Artikel 6. Tussentijdse rapportage
Het College informeert de Raad door middel van tussentijdse rapportages over de realisatie van de lopende begroting van de gemeente over de eerste vier en de eerste acht maanden van het begrotingsjaar. Deze tussentijdse rapportages worden tegelijk met de nota zoals omschreven in artikel 4 voor het komende begrotingsjaar resp. met de begroting van het komende begrotingsjaar aangeboden aan de Raad.
De tussentijdse rapportage bevat een uiteenzetting over de uitvoering en de bijstelling van het beleid en een overzicht met de bijgestelde raming van:
a. de baten en lasten per programma;
b. het overzicht van de algemene dekkingsmiddelen;
c. het resultaat voor bestemming volgend uit de onderdelen a en b;
d. de (beoogde) toevoegingen en onttrekkingen aan reserves per programma;
e. het resultaat na bestemming, volgend uit de onderdelen c en d, alsmede een realisatie en raming van de productenrealisatie en de realisatie en raming van de uitputting van de investeringskredieten.

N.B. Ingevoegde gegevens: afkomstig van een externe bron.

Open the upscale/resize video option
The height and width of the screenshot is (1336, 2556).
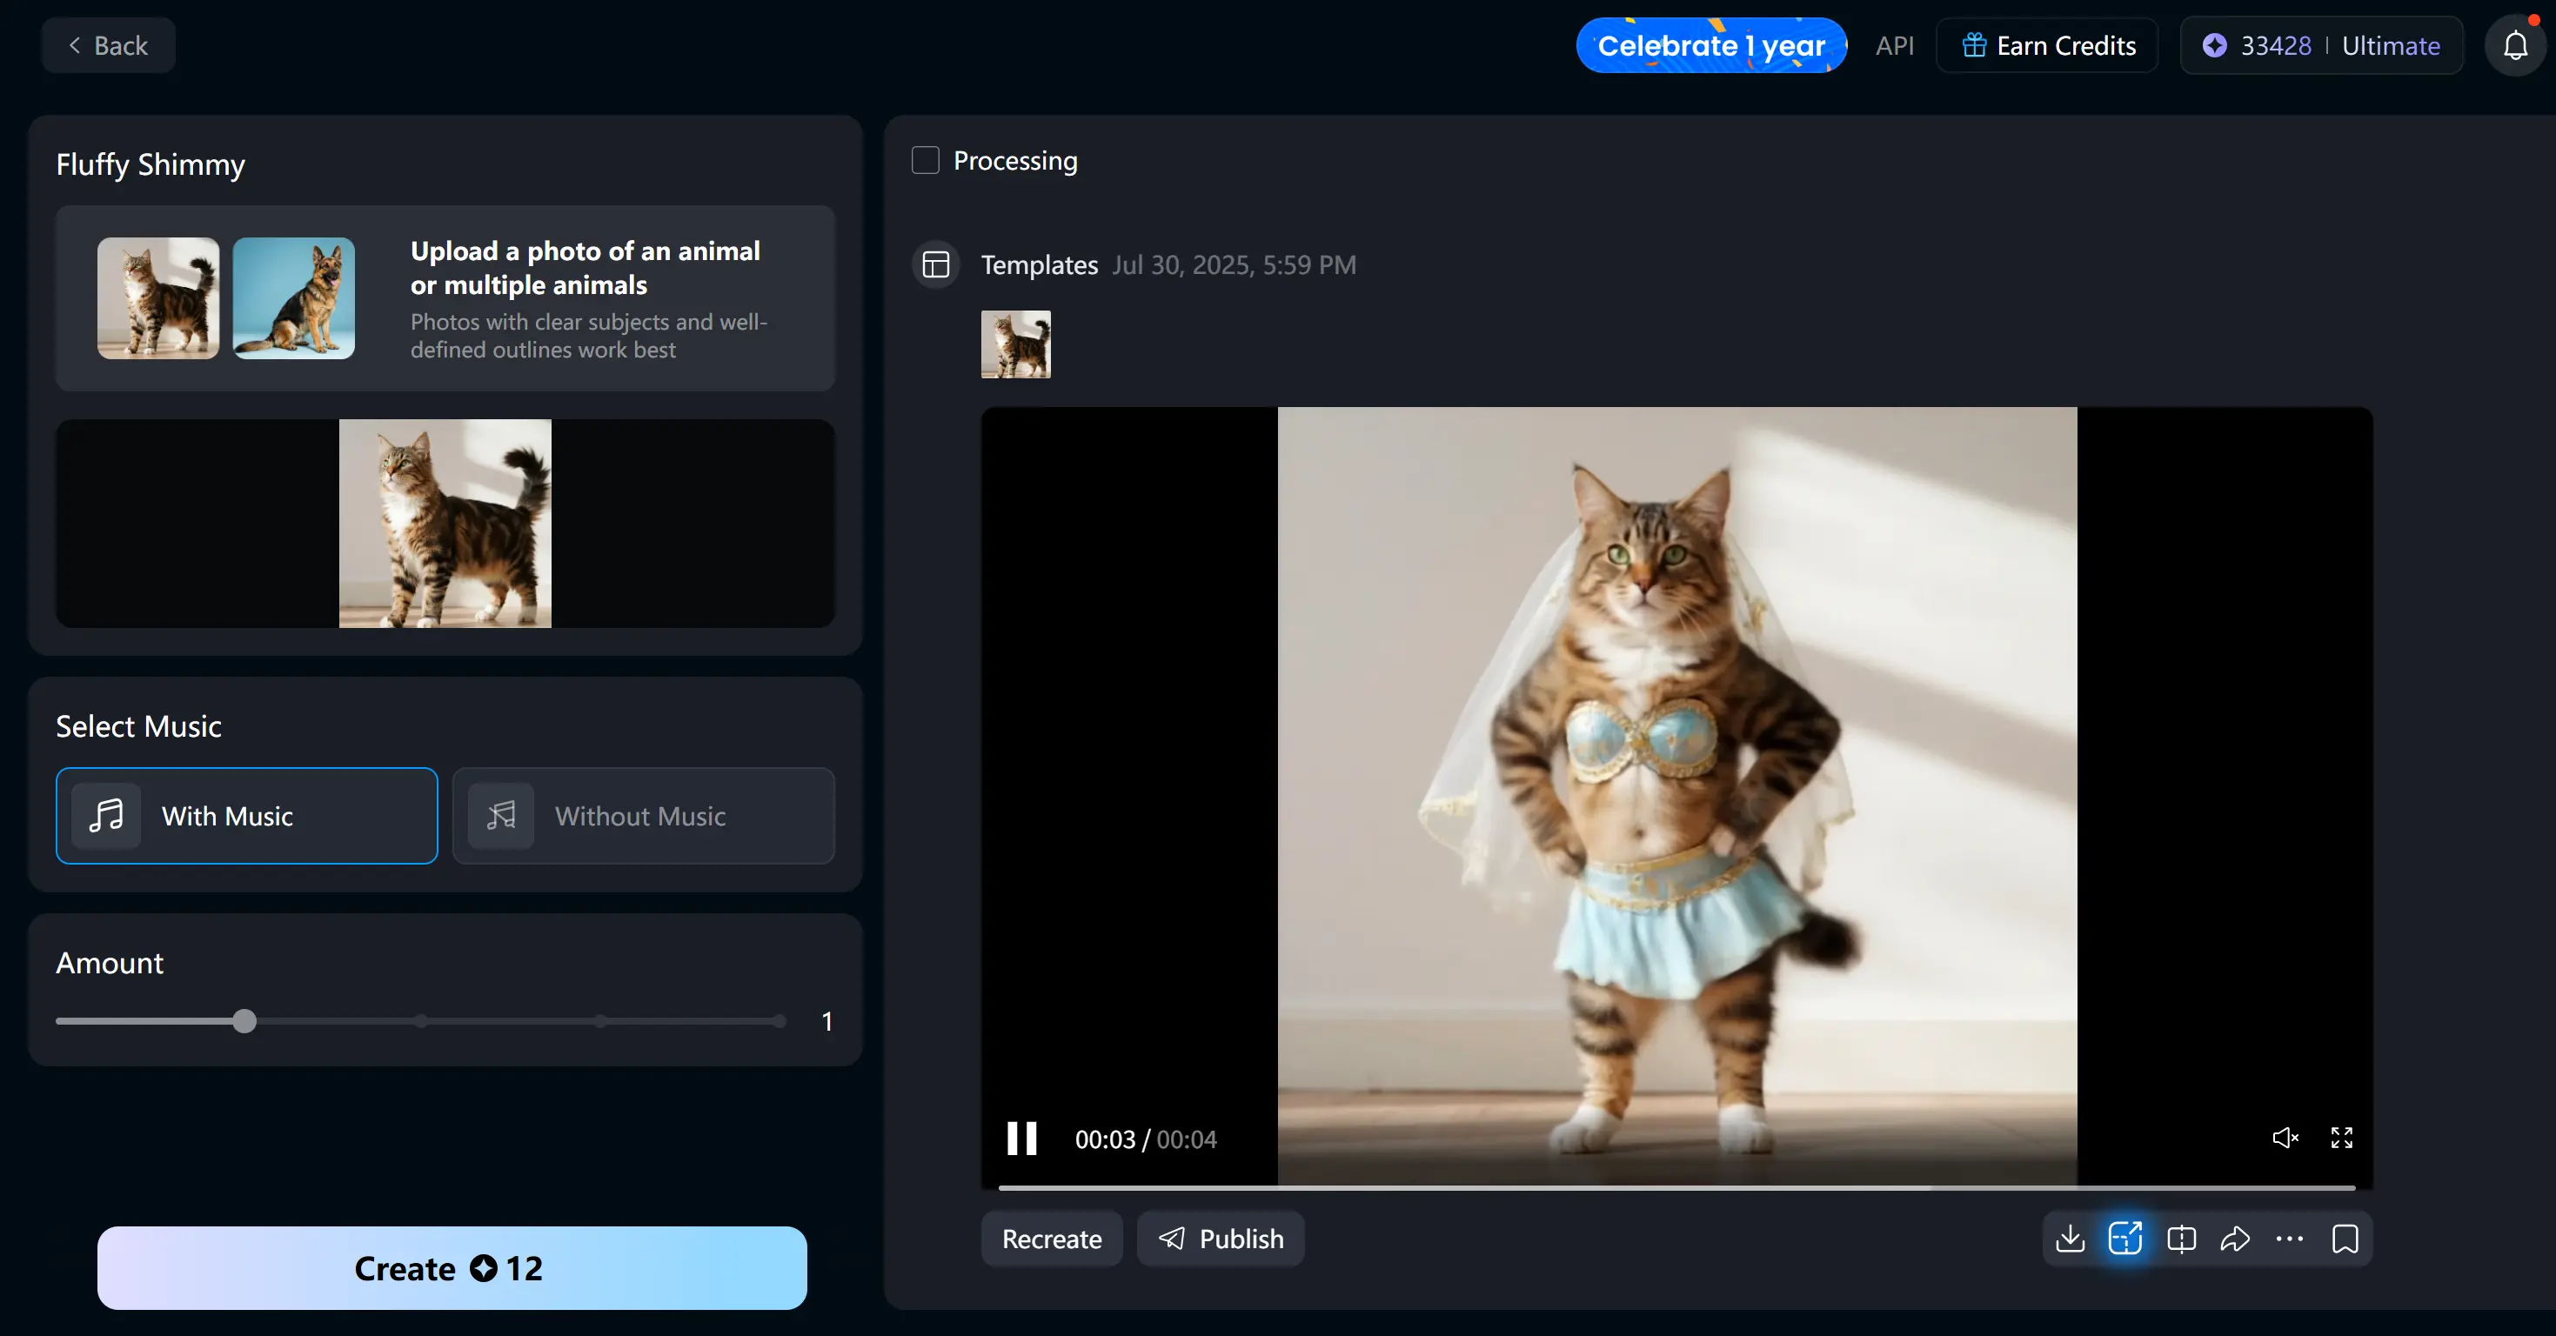click(2124, 1239)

Artikel 7. Jaarlijkse verantwoording
Het College legt verantwoording af over de uitvoering van de programma's. In de verantwoording, die is opgebouwd uit een beleidsmatig (programma- en paragraafverantwoording) en een financieel deel (balans, staat van baten en lasten en toelichting), geeft het College aan:
- hoe de resultaten zich verhouden tot de in de begroting gestelde doelen;
Artikel 8. Waardering & afschrijving vaste activa
Het College biedt eenmaal per vier jaar een nota afschrijvingsbeleid aan. De Raad stelt de nota vast.
Artikel 10. Kostprijsberekening
Voor het bepalen van de geraamde kostprijs van goederen, werken en diensten wordt een systeem van kostentoerekening gehanteerd. Bij de kostentoerekening worden naast de directe kosten alleen die indirecte kosten betrokken, die rechtstreeks samenhangen met de door de gemeente verleende diensten.

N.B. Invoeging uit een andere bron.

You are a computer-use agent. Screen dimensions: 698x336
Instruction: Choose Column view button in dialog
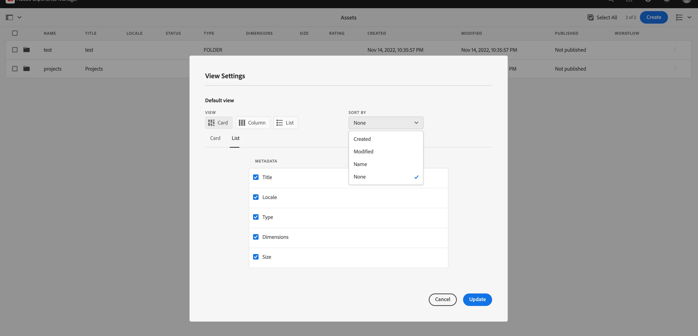pos(253,123)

Artikel 12. Financieringsfunctie
Het College zorgt bij het uitoefenen van de financieringsfunctie voor: a. het aantrekken van voldoende financiële middelen en het uitzetten van overtollige gelden om de programma’s binnen de door de Raad vastgestelde kaders van de begroting uit te voeren;
b. het beheersen van de risico’s verbonden aan de financieringsfunctie zoals renterisico’s, koersrisico’s en kredietrisico’s;
c. het beperken van de kosten van leningen en het bereiken van een voldoende rendement op uitzettingen;
d. het beperken van de interne verwerkingskosten en externe kosten bij het beheren van de geldstromen en financiële posities.

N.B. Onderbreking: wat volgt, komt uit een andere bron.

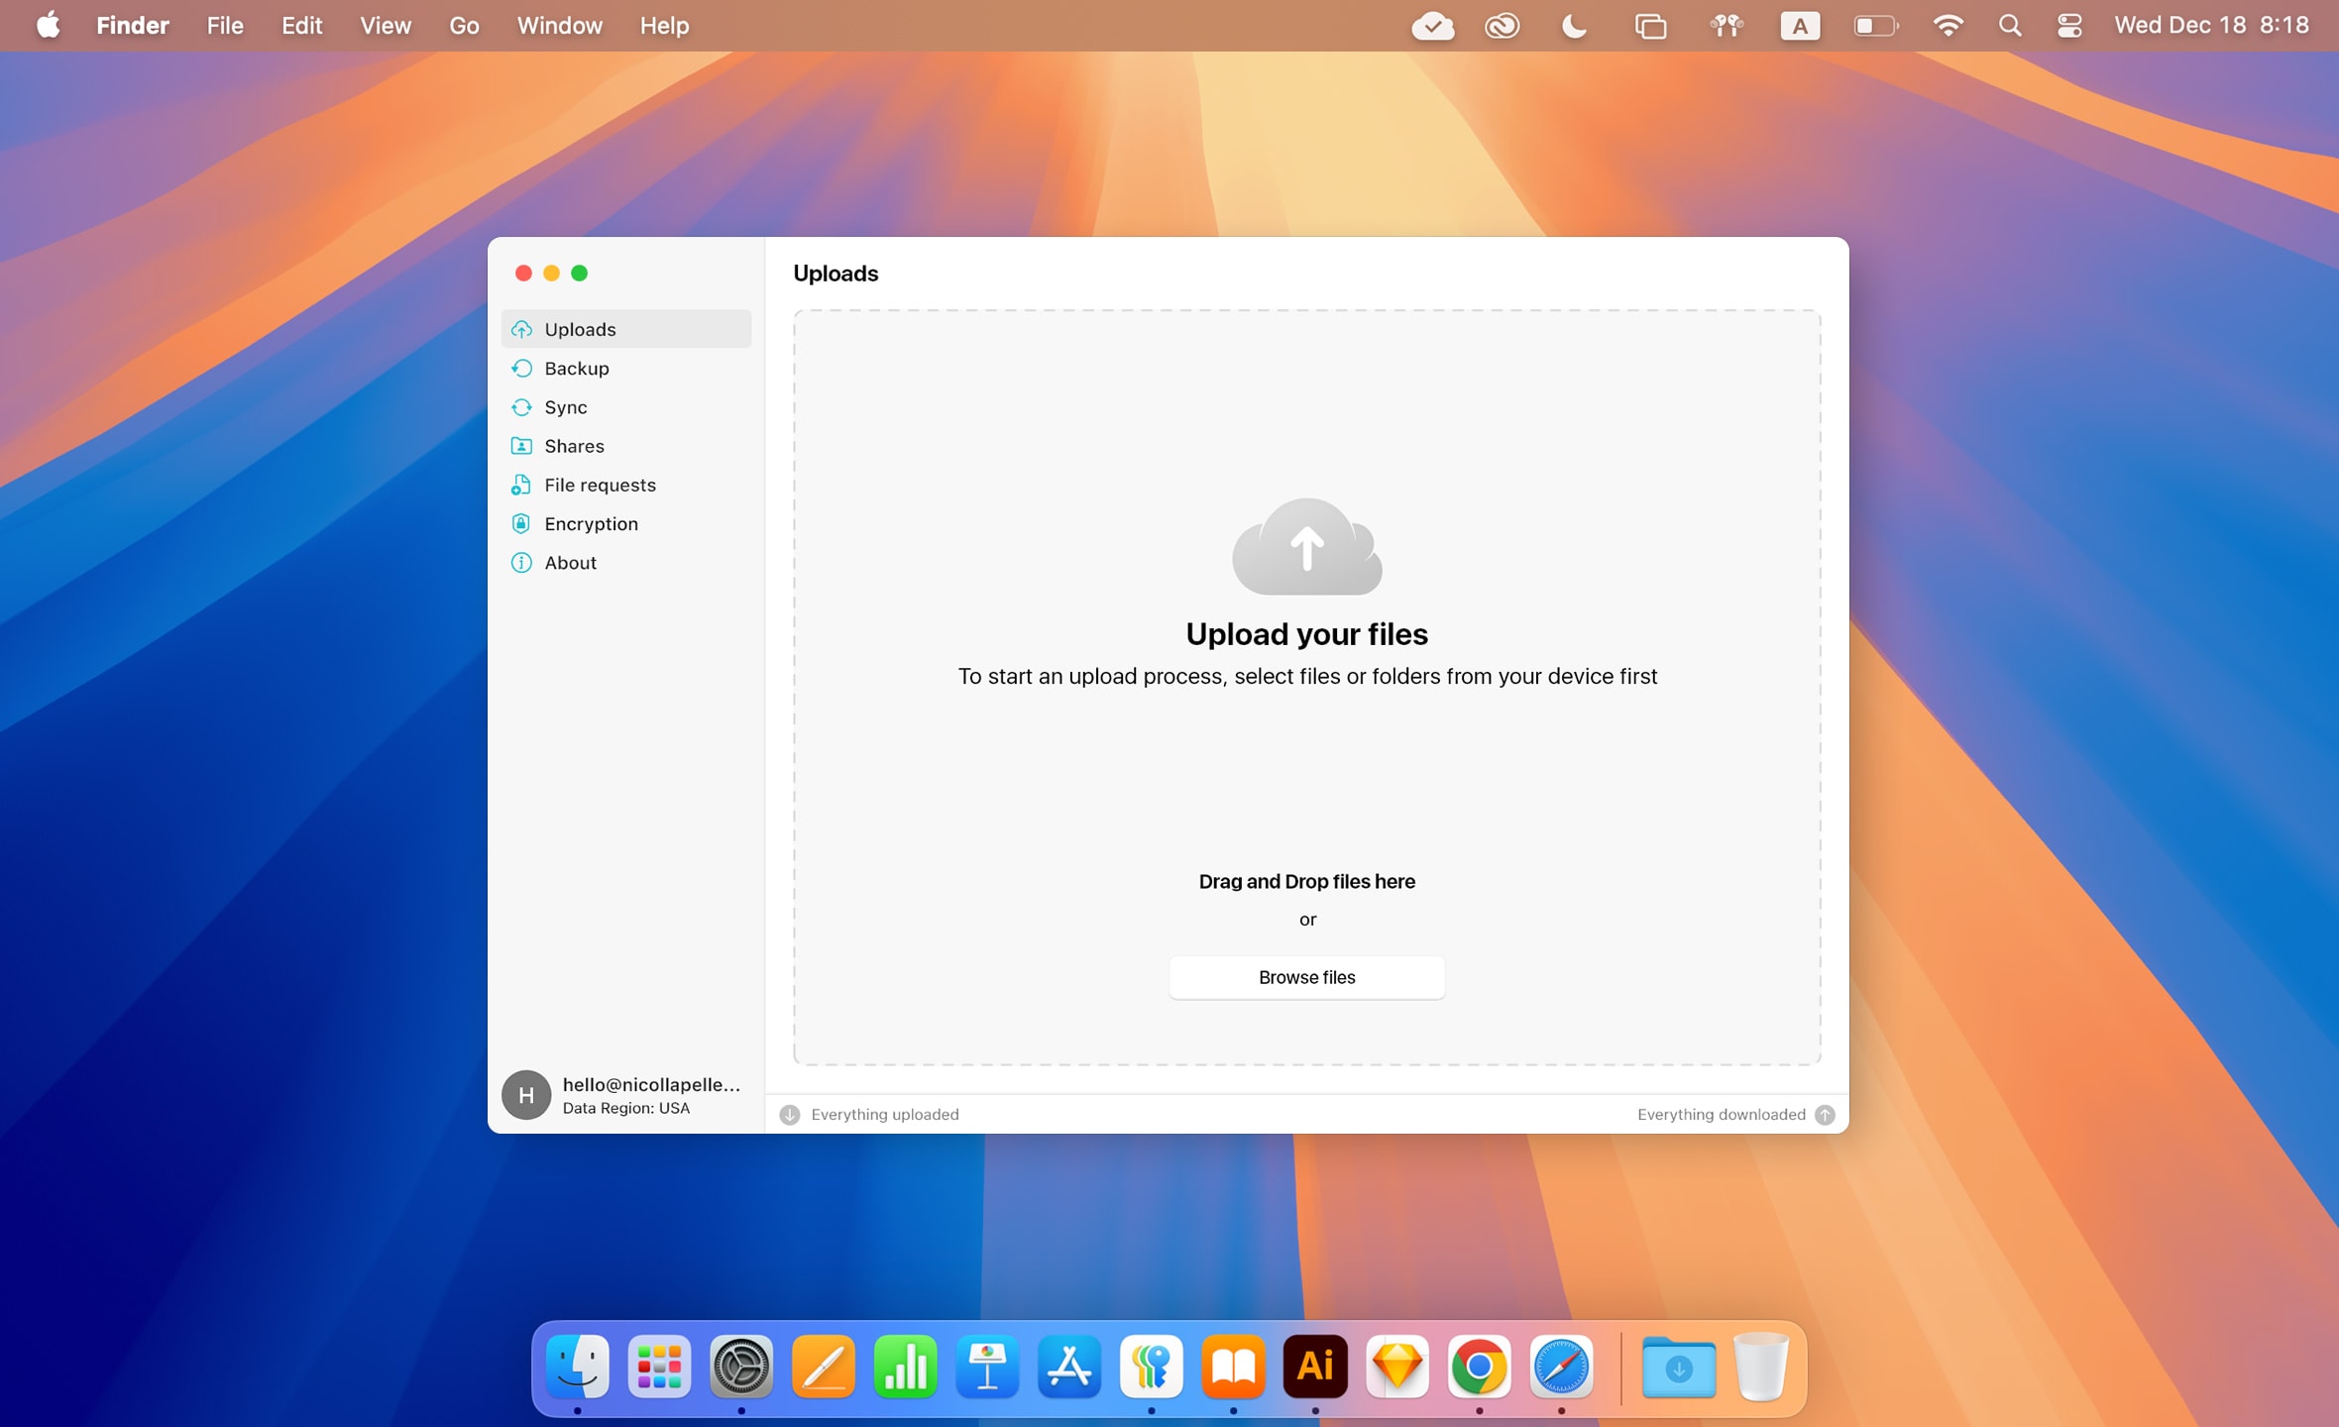Open the Backup section
The image size is (2339, 1427).
point(577,368)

4. Financieel beheer en interne controle
De administratie is zodanig van opzet en werking, dat zij dienstbaar is voor:
a. het sturen en het beheersen van activiteiten en processen in de gemeente als geheel en in de afdelingen;
b. het verstrekken van informatie over ontwikkelingen in de omvang van activa met economisch nut, activa met maatschappelijk nut, voorraden, vorderingen, schulden en contracten;
c. het verschaffen van informatie over uitputting van de toegekende budgetten en investeringskredieten en voor het maken van kostencalculaties;
d. het verschaffen van informatie over indicatoren met betrekking tot de gemeentelijke productie van goederen en diensten en de maatschappelijke effecten van het gemeentelijke beleid;
e. het afleggen van verantwoording over de rechtmatigheid, de doelmatigheid en de doeltreffendheid van het gevoerde bestuur in relatie tot de gestelde beleidsdoelen, de begroting en relevante wet- en regelgeving;
f. de controle van de registratie van gegevens als zodanig en van de daaraan ontleende informatie, alsmede voor de controle op de rechtmatigheid, de doelmatigheid en de doeltreffendheid van het gevoerde bestuur in relatie tot de gestelde beleidsdoelen, de begroting en relevante wet- en regelgeving.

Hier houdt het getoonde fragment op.